Excerpted passage |
TIME Military

The Desertion Charge for Bowe Bergdahl Was Months in the Making

TIME Photo-illustration. Bergdahl: U.S. Army/Getty Images The June 16, 2014, cover of TIME

Bergdahl's saga was TIME's cover story on June 16, 2014

Nearly a year after he was brought home through a prisoner exchange, Sgt. Bowe Bergdahl will be court-martialed, a military official revealed Wednesday. The charges will be “desertion and avoiding military service” as well as “misbehavior before the enemy.” An official U.S. military announcement will come later Wednesday.

Last summer, when Bergdahl first returned to the United States, the chance that he might face such charges was already clear. Throughout a time of heated debate over the resources and compromises that had been necessary to bring him home, the Army promised to investigate what had happened. “Depending on the details, the facts of the case might support a charge of desertion–one of the most serious crimes a soldier can commit,” TIME’s David von Drehle explained.

Data provided |
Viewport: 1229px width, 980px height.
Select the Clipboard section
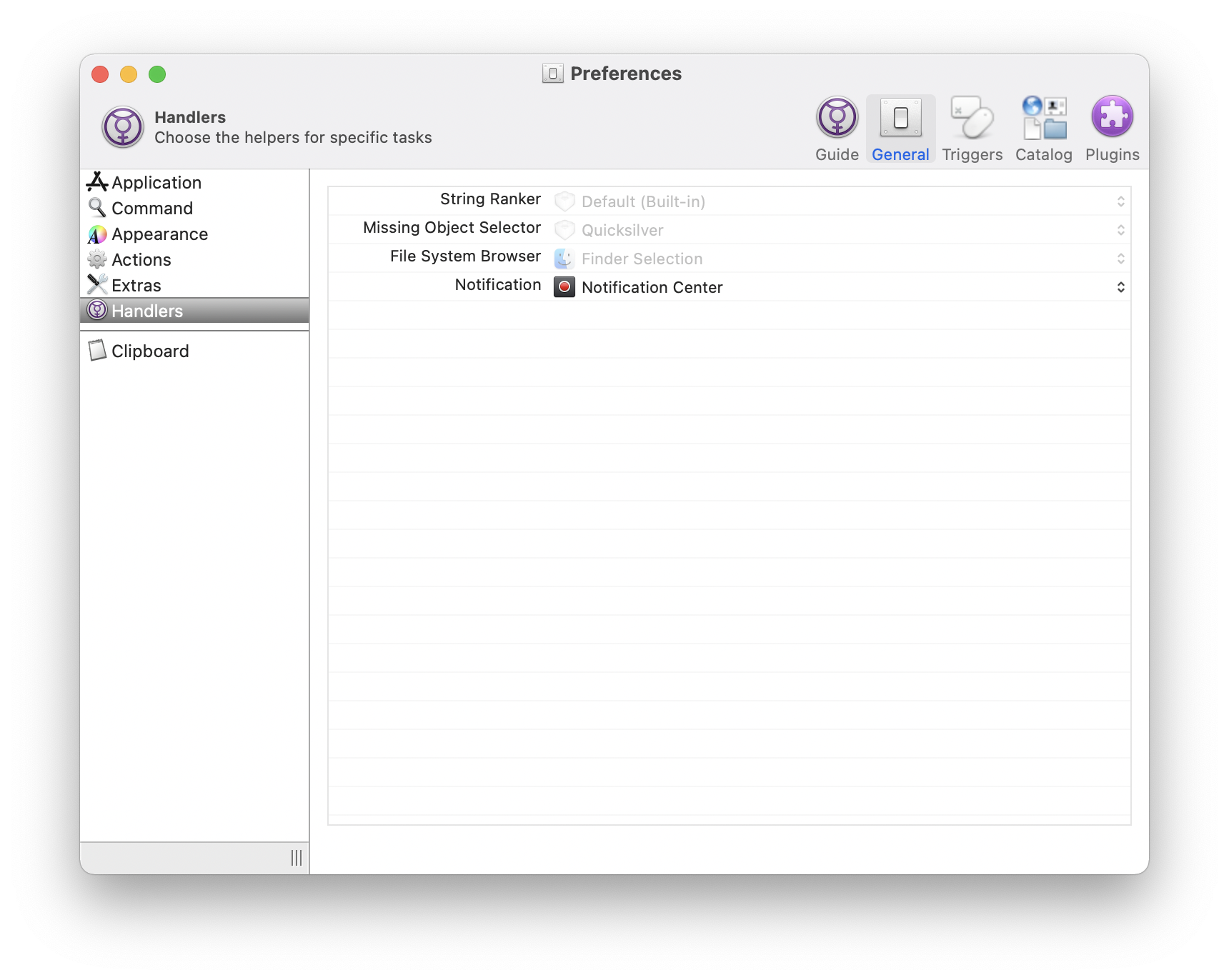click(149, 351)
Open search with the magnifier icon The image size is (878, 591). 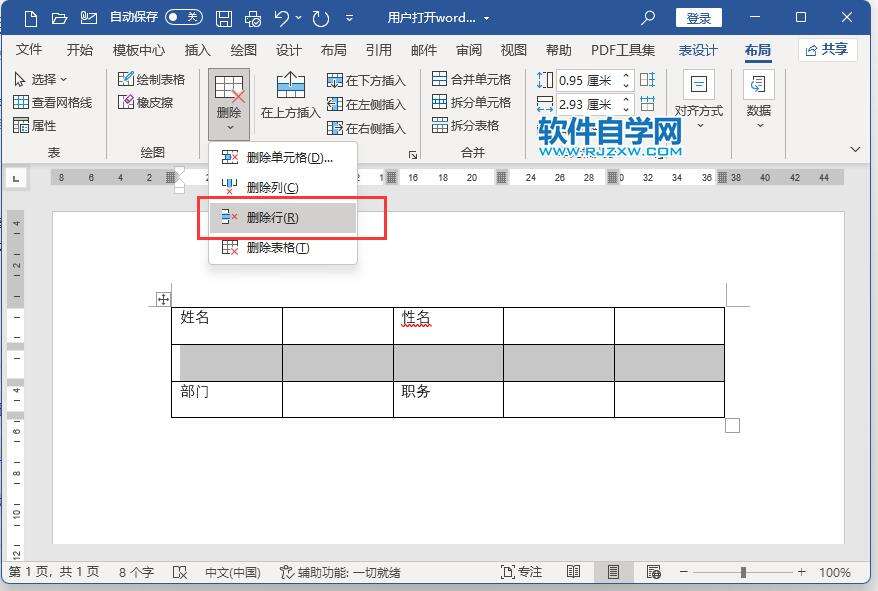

Exercise |
Continue the article on the desertion charge against Bowe Bergdahl, starting after its last sentence. The listing after the article is separate material with no connection to the Bowe Bergdahl desertion charge.

Output |
And the details were bedeviling. As the story continued:

Sometime after midnight on June 30, Bergdahl made a neat pile of his armor, along with a note of farewell, then disappeared. He left his firearm behind, preferring to carry only water, a knife, a camera and his compass. More than 24 hours later, U.S. intelligence intercepted Taliban radio calls indicating that they had captured an American soldier.

The next part of the story was recounted by angry soldiers in magazines, on television and in Facebook posts in the wake of Bergdahl’s release. (In some cases, their accounts were facilitated by Republican political operatives eager to turn up the heat on Obama.) Each version brought its own details, but a clear picture emerged of the Army in Afghanistan urgently redirected to the task of finding the runaway soldier.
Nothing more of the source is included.